The result is stunted thinking and the absence of good solutions. Moreover, the frustrations that mount as a result of these failures create their own destructive feedback loop. The iterative process of our judicial system, referendums and recall politics ruminate the issues causing paralysis in Congress.

One could write volumes on this subject, but let me try to be concise. This paucity is part of U.S. culture and traditions. A written constitution and an open market originally provided this country with all the policy it need up to the Civil War. Given the overwhelming governmental influence of the war, in the subsequent years, when European countries were beginning to create policy, the United States stayed away from it. Thus, there was no planning given to the development of corporations, or the three most influential movements at the turn of the last century: immigration, industrialization and urbanization -- except in the hands of the historical "losers": populist, workers', socialist and communistic parties, with some minor exceptional note to the Progressive Party which did attempt to bring labor, women's and some social issues under one umbrella. Three amendments to the Constitution were as high-level as most "policy" thinking achieved in this era: income tax, prohibition and women's right to vote.  

It took the Great Depression and the New Deal to address labor in a meaningful (even if not wholly satisfactory) way (and reverse Prohibition). Retrospectively, one can ascribe a certain kind of policy thinking to those years, but contemporarily Roosevelt was no more of a policy wonk than most of the politicians who opposed him. In fact, as a progressive, one could argue that Hoover understood a concept of policy better than Roosevelt, but had timing misfortune. Cold War politics and a domestic policy pendulum swing from Johnson's "Great Society" to Reagan's "Retrenched Society" (my descriptive title) was about as policy-laden as the post World War Two U.S. culture ever got.

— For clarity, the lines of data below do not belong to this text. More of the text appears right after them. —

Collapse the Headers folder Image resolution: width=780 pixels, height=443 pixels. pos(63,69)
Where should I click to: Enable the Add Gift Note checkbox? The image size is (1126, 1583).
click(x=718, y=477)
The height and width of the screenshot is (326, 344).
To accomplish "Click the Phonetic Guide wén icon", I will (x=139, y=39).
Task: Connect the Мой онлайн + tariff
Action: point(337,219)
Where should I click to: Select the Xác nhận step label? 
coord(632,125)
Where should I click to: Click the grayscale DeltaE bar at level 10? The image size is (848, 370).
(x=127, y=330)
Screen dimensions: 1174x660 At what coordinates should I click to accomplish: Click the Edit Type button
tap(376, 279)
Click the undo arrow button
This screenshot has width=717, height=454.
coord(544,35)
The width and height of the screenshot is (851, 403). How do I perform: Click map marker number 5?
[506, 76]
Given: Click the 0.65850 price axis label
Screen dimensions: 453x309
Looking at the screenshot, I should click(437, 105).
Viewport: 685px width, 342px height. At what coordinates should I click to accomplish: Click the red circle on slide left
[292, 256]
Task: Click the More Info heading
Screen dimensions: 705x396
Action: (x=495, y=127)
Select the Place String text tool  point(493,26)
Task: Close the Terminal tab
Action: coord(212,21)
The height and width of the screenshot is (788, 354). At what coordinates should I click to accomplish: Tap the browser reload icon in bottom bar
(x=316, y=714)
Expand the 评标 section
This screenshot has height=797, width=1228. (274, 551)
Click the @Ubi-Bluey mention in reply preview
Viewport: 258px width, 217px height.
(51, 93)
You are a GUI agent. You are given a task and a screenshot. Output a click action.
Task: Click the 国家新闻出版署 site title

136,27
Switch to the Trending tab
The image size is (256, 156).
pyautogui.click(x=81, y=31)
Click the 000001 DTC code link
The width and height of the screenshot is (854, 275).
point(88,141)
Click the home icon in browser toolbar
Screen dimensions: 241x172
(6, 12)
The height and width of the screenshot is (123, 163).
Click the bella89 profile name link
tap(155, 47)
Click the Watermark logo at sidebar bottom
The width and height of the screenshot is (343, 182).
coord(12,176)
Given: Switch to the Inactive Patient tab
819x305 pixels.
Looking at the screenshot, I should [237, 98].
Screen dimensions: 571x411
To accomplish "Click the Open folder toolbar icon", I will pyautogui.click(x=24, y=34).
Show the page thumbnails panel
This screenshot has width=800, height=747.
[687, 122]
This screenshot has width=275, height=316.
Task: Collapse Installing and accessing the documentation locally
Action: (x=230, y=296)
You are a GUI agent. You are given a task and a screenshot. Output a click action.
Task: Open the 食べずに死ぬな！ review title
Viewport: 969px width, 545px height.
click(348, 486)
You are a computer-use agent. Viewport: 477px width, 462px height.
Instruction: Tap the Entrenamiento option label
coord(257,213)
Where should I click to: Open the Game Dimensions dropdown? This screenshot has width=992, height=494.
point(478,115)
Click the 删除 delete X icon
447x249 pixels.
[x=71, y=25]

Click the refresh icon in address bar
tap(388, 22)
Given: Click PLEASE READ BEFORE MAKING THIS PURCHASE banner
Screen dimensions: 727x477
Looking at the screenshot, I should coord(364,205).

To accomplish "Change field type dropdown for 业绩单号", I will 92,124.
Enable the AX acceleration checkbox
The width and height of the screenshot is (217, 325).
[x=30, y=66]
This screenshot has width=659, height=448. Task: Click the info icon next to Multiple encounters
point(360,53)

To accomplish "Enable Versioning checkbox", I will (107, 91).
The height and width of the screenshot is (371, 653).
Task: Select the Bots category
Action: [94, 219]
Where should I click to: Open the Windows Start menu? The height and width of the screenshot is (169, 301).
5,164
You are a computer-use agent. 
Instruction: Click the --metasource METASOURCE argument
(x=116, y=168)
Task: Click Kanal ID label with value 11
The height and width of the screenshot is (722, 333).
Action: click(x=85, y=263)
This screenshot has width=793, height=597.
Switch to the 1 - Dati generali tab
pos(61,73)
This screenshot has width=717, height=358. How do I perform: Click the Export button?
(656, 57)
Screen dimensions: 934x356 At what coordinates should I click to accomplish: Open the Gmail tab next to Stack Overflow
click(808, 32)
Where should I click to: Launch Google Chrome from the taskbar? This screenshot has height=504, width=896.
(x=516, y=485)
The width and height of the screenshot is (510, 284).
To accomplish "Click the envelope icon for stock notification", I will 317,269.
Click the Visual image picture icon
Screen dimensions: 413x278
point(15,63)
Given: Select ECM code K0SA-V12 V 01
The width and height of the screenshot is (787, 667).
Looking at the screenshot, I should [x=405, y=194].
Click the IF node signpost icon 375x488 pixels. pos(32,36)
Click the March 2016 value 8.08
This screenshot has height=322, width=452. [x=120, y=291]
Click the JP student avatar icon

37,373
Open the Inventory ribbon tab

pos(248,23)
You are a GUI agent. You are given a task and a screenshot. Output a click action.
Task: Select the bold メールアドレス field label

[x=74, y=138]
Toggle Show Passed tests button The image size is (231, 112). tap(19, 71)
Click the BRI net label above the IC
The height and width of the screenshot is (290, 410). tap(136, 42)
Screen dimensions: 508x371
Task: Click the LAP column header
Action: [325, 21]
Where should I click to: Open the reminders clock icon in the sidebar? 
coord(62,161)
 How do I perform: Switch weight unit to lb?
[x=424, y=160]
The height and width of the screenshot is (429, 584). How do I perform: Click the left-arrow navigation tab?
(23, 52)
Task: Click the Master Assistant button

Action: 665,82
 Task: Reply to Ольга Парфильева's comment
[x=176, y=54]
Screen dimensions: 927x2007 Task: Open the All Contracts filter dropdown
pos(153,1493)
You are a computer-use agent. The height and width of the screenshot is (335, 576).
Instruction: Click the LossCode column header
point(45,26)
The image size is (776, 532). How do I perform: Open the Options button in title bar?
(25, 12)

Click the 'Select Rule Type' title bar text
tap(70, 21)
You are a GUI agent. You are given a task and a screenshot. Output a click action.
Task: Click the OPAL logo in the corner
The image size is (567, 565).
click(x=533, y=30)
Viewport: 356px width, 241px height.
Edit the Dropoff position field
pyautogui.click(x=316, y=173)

So it is no wonder that we stand before the 21st century relatively barren of thought as how to think forward. Oh sure, so long as the economy is strong, for example in the Clinton years (a coincidence, not a causal relationship), a free market perspective that buries the hidden costs of innovation (including grants for academic research) as well as the price of economic development (ridiculously widened gap between rich and poor, for example) flourishes in the stead of policy.

When the chips are down, everyone scrambles for answers, as has been true in the aftermath of the economic downturn beginning in 2008, but unfortunately the most noted effects are the emergence of simplistic, fundamentalist political thought, such as the Tea Party, or liberal cant that repeats bromides such as "more innovation!"  "more productivity!"  "more jobs!!!"  Few rue the absence of a comprehensive approach to regard society, politics and culture holistically and in an thoughtful global context.

Why have I chatted you all up about this aspect? Because as I explore the issues of law, technology and policy over the next few months I will refer back to this foundational gap. The issues mentioned above under the topics of education and technology are just a taste. We can explore them all we want. But without something larger, more complex and forward-thinking, don't expect much.